:: MATERIALS PROVIDED ::
== Segment start ==

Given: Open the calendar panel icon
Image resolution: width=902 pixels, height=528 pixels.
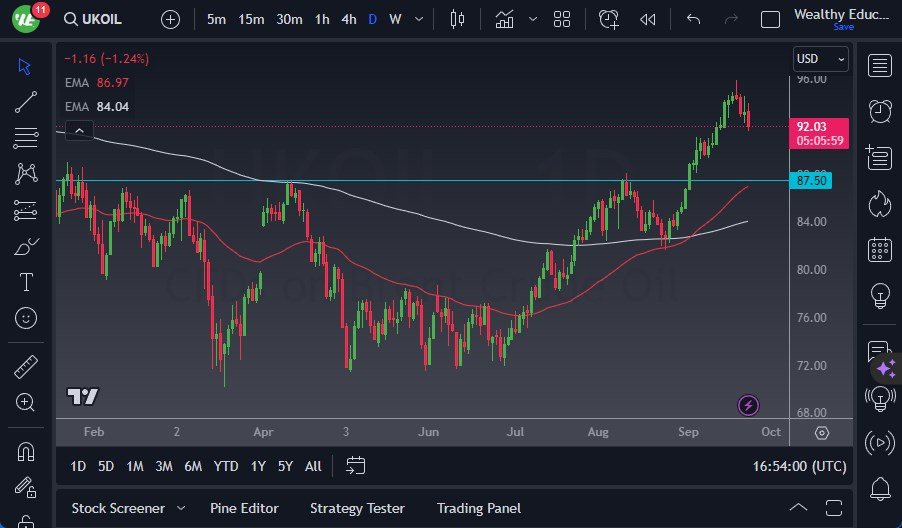Looking at the screenshot, I should click(x=880, y=249).
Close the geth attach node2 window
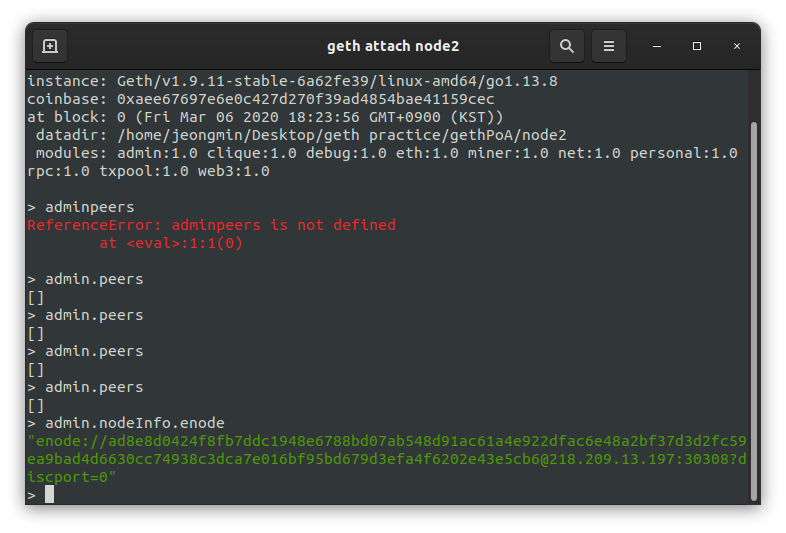786x533 pixels. (737, 46)
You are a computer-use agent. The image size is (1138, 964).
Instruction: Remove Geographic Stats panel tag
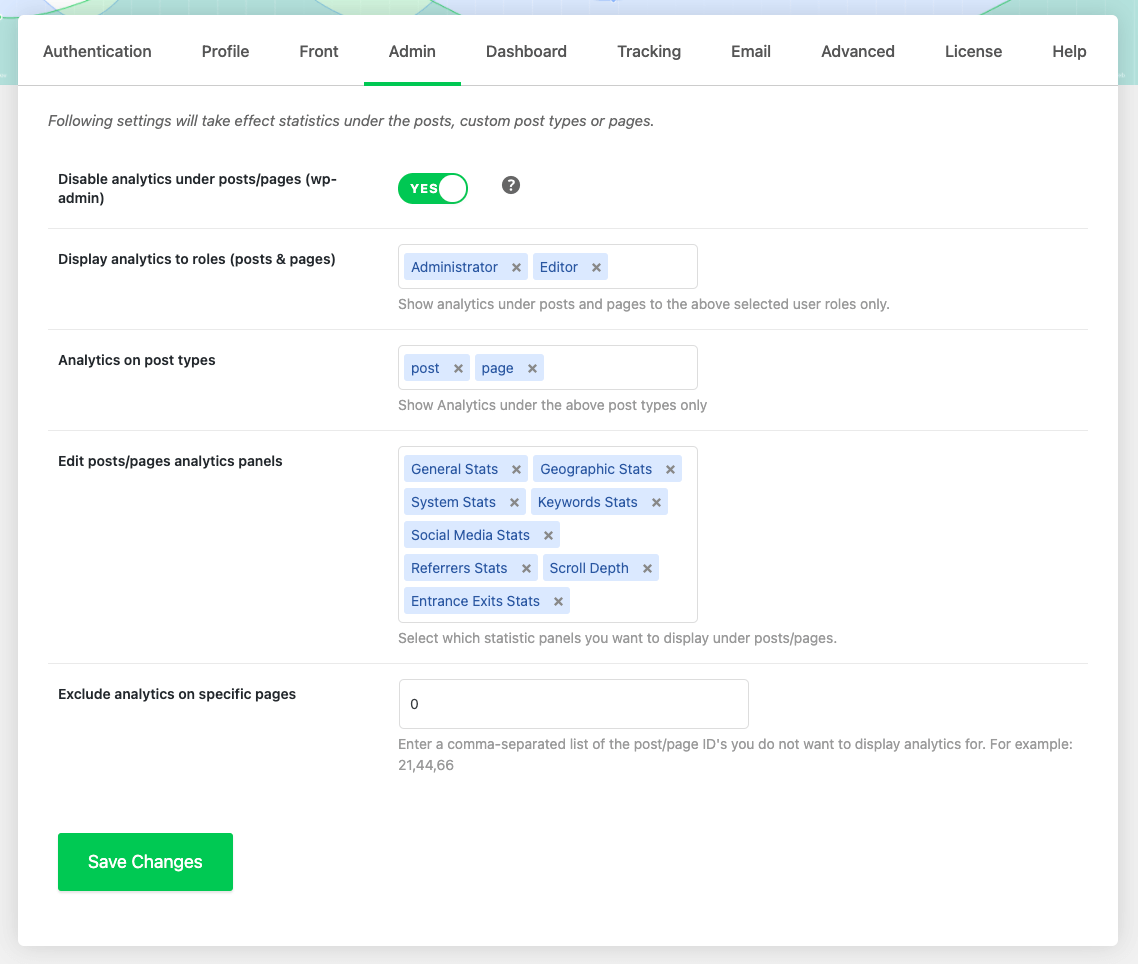670,470
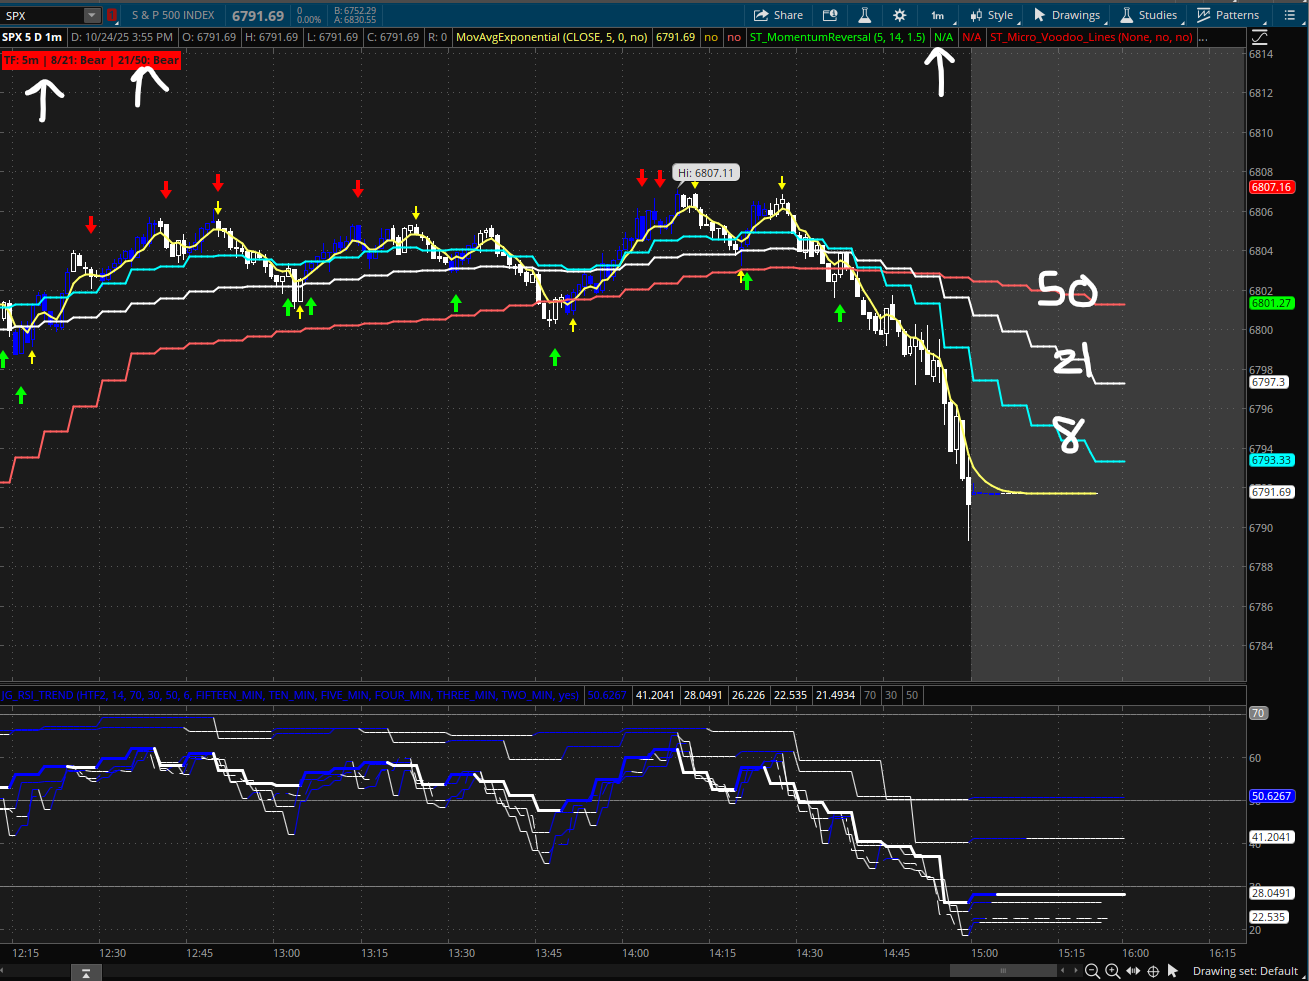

== Segment end ==

:: BRIEF ::
The answer is the whole listing above, written out verbatim, without its pictures.

:: RESULT BELOW ::
Given: Open the calendar panel icon
Image resolution: width=902 pixels, height=528 pixels.
Looking at the screenshot, I should click(x=880, y=249).
Close the geth attach node2 window
786x533 pixels. (737, 46)
You are a computer-use agent. The image size is (1138, 964).
Instruction: Remove Geographic Stats panel tag
670,470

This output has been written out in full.